Author Laura Kasischke
On a snowy Christmas morning, Holly Judge awakens, the fragments of a nightmare-something she must write down-floating on the edge of her consciousness. Something followed them from Russia.On another Christmas morning thirteen years ago, she and her husband Eric were in Siberia to meet the sweet, dark-haired Rapunzel they desperately wanted. How they laughed at the nurses of Pokrovka Orphanage #2 with their garlic and their superstitions, and ignored their gentle warnings. After all, their fairy princess Tatiana-baby Tatty-was perfect. As the snow falls, enveloping the world in its white silence, Holly senses that something is not right, has not been right in the years since they brought their daughter-now a dangerously beautiful, petulant, sometimes erratic teenager-home. There is something evil inside this house. Inside themselves. How else to explain the accidents, the seemingly random and banal misfortunes. Trixie, the cat. The growth on Eric's hand. Sally the hen, their favorite, how the other chickens turned on her. The housekeeper, that ice, a bad fall. The CDs scratched, every one. But Holly must not think of these things. She and Tatiana are all alone. Eric is stuck on the roads and none of their guests will be able to make it through the snow. With each passing hour, the blizzard rages and Tatiana's mood darkens, her behavior becoming increasingly disturbing and frightening. Until, in every mother's worst nightmare, Holly finds she no longer recognizes her daughter.Review: Being a fan of The Raising, I had to read another book by Laura Kasischke. Mind of Winter takes place on Christmas Day. A perfect storm of emotions, weather, regret, grief, guilt and failures accumulates with the mounting snow from the incoming storm. What follows from Russia is a more tangible misfortune than supernatural. For those who are hoping for a paranormal twist, this book will not satisfy in the traditional sense. I would categorize Mind of Winter as a contemporary tragedy, but with nothing otherworldly bordering on the paranormal. It's more of a commentary on the human mind's ability to ignore, justify or rationalize despite visual or sensory input.

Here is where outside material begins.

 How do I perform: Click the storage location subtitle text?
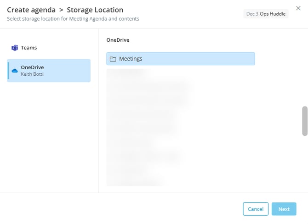pos(73,19)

Isolated with her teen daughter, Holly Judge prepares for a traditional family Christmas. All the stress of preparing a meal and entertaining is heightened when everyone wakes up late on Christmas morning. There is little cheer or comedic relief in this story. The heaviness of fatalism is overwhelming and the sinking feeling of a terrible outcome multiples with each page. Although, this is the goal, it can be a depressing read. I personally have a hard time with books that continue with little relief, but the dark, sinking gloom is achieved.
Thematically, the book addresses foreign adoption, preventive surgery and genetic disposition, fatalism, mental illness, ageism, grief and guilt. The cast of characters range from a same-sex marriage couple, to Mr.Unavailable, a robot cell phone solicitor, stereotypical Siberians, to the more traditional grandparents and husband's boss.
The ending comes a bit quick given the build up and does cut off when reality is revealed. I would have liked to see more resolution beyond the climax. I had questions regarding Holly's husband and parents. However, this can be debated and is a technique used to create discussion. For me, it felt a bit unfinished. When the cracks fracture, the story ends.